= Beginning of Section =

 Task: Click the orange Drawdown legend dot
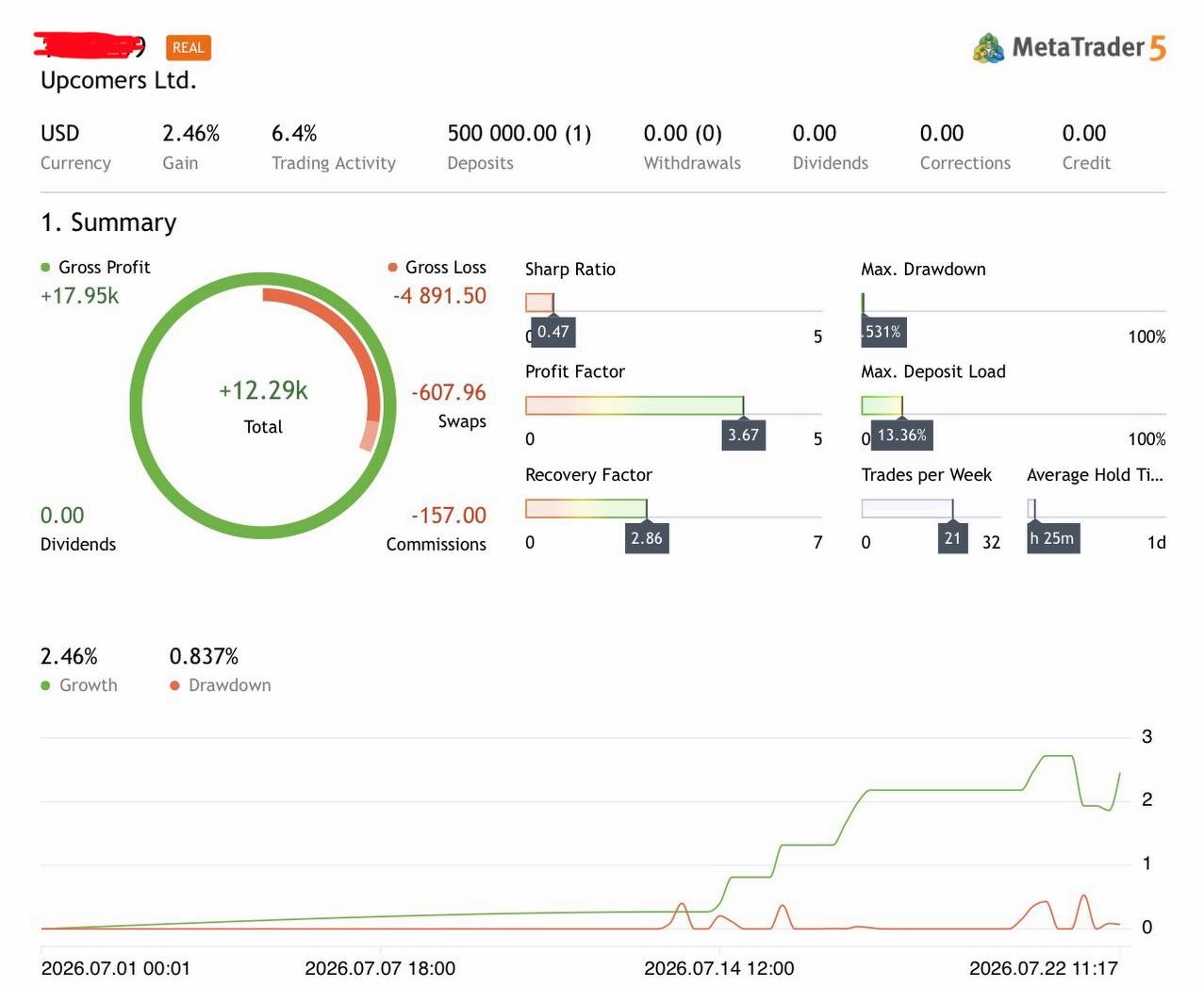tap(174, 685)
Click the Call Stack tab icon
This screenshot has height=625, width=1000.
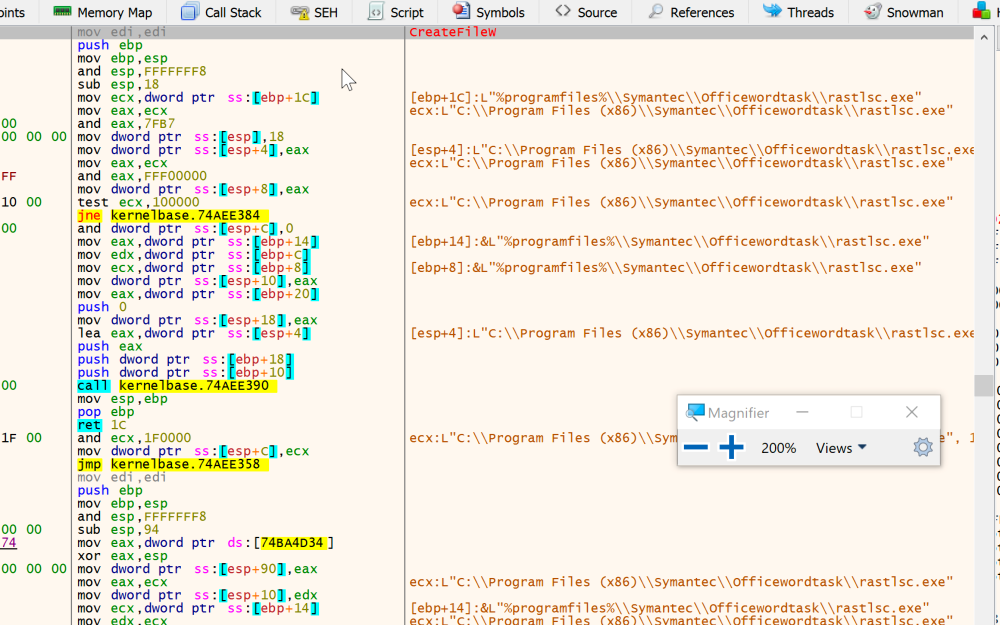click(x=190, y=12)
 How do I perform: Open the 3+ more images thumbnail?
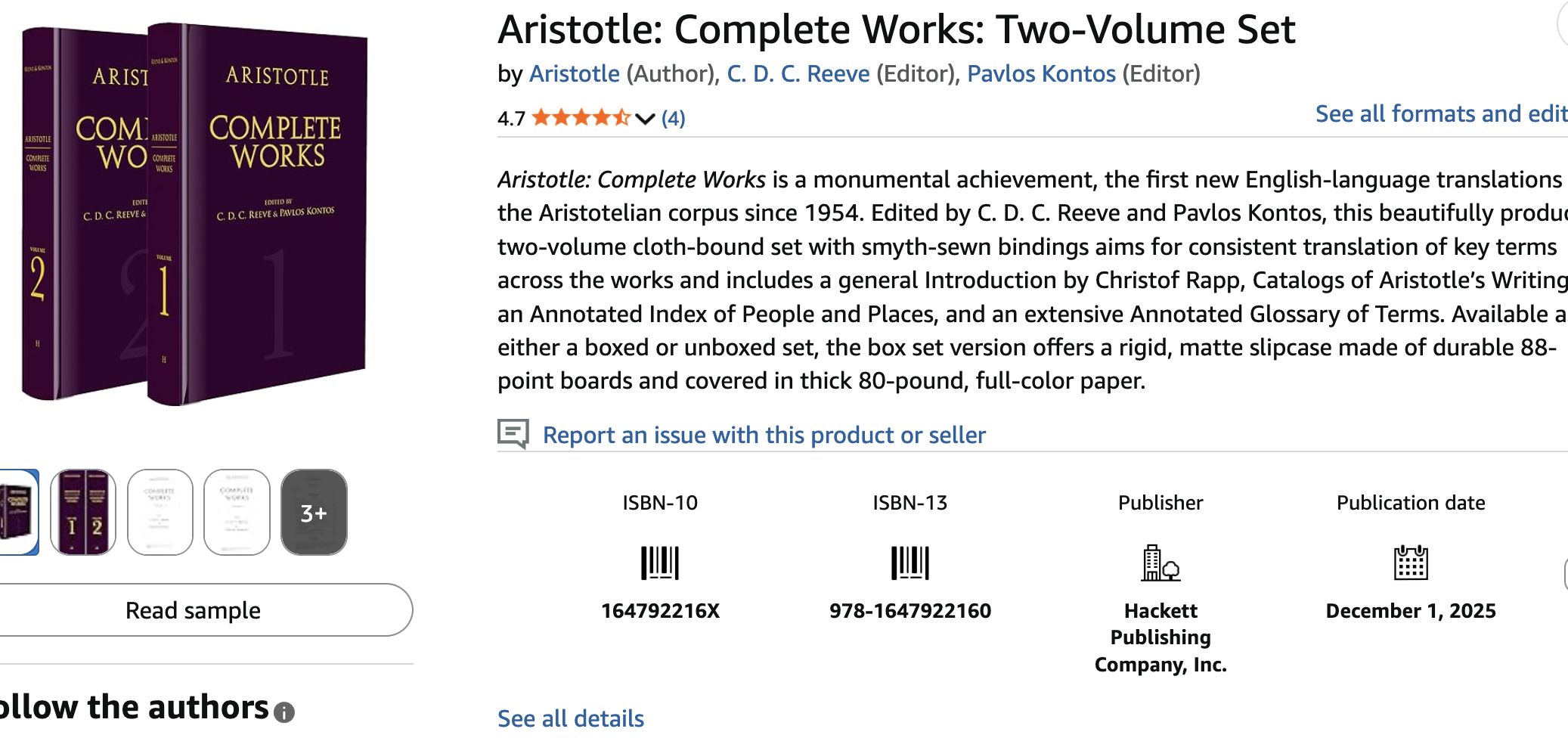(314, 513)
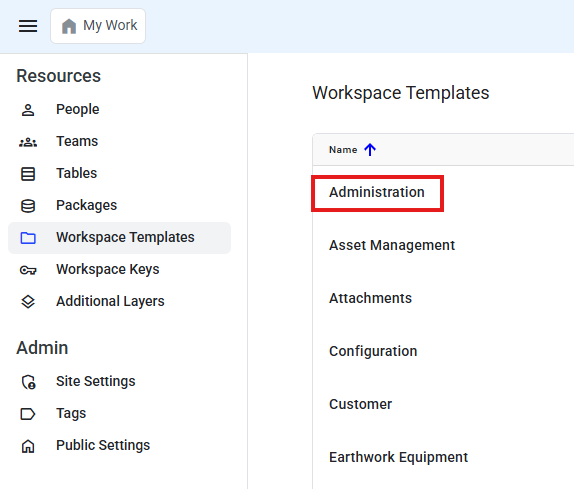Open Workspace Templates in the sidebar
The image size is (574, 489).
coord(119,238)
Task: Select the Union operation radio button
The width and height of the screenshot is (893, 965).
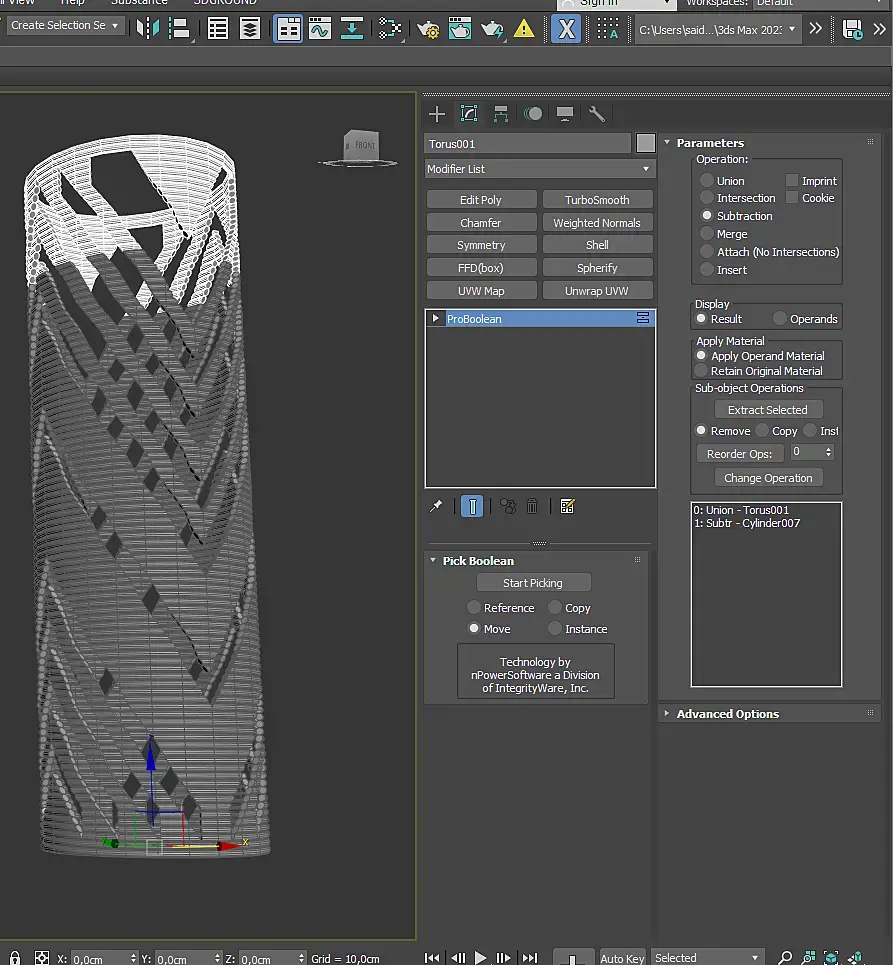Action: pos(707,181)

= End of Section =

REQUIRED ACTION |
Set down, word for word, only the lines running from the line with "This screenshot has height=625, width=1000." through the final line of the entries above, omitting all pictures.

PROBLEM SOLUTION |
This screenshot has height=625, width=1000.
click(x=190, y=12)
 How do I perform: Open the 3+ more images thumbnail?
(314, 513)
Open Workspace Templates in the sidebar
The image size is (574, 489).
coord(119,238)
Task: Select the Union operation radio button
The width and height of the screenshot is (893, 965).
Action: pos(707,181)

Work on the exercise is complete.